Def Con: How to Hack All the Transport Networks of a Country
“I did not do it! I just downloaded a torrent I found when I was looking for porn,” stated 24-year-old Alberto García Illera at the beginning of his Def Con presentation called “How to hack all the transport networks of a country.” His talk mixed humor, knowledge, social engineering and hacking as he made it look amazingly easy to pwn all the transport networks. Illera referenced “Anatomy of a subway hack,” a talk from Def Con 16 which scared enough people in power that a judge barred the MIT students from giving the presentation.

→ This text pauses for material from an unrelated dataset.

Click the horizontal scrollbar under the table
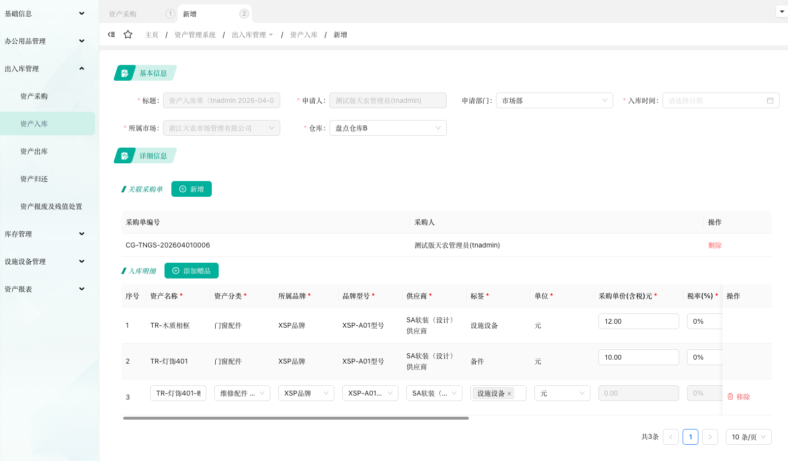This screenshot has height=461, width=788. pyautogui.click(x=296, y=418)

The first target was a subway station in Spain that has lots of “try me” touch surface machines to search for the fastest route or for tourist information. While this machine started off being “stupid” and “harmless” as it would not allow users to download material from the Internet, Illera said that by trying to “print,” a Windows dialogue box opened that showed files, allowed for drag and drop to reach the command prompt and then connect to FTP. After taking control of this machine, they could see the router which was only secured by using the default password.
Eventually, Illera was able to replicate the cheapest monthly rate subway tickets with a magnetic strip and barcode. He showed a subway pass for a 65-year-old that happened to say HACKER. Being that young people don’t look much like the elderly, and a guard noticed and busted someone, they improved the ticket by cutting out a magnetic strip and pasting it in a regular ticket; no more jumping turnstiles. The ticket worked for subway, buses and some trains.
The transportation staff wears an RFID badge necklace to access trains and subways. Using social engineering to get close to staff under the guise of needing help, as well as a RFID tag reader disguised in a cigarette box, Illera was able to capture, hack, clone and then own an RFID keychain that meant all rides were now free.
Illera emphasized again that he did not do this; instead he maintained he found a nameless torrent and flashed images of the potential torrent people whose pictures looked a bit like Brad Pitt and Homer Simpson. Illera said that at any time during his presentation of hacking all transport networks “If I say ‘me,’ it’s because it’s so personal to me.” He was very funny.
The next target was the transportation network security camera system. After various steps on the wireless access points, things that included antennas, scanning, air-cracking, Wireshark, and MITM attacks, Illera got an invalid certificate, and then finally Siemens login. This means SCADA and critical infrastructure that can be instantly controlled and operated over the Internet.
Last but certainly not least, Illera found another public transportation touchscreen machine meant to print or to pay for train tickets. After several steps, that included crashing Internet Explorer on a Windows XP machine, it was time again “to look for juicy apps and files.” And indeed he found them in the form of credit card numbers stored without encryption. The big picture was that he could get all the credit card numbers of all the customers in the entire country who had ever paid for transportation . . . all stored in plain text files.
Illera made hacking all the transport networks of a country look amazingly easy and frighteningly insecure. He said he won't release the slides until all the issues are corrected.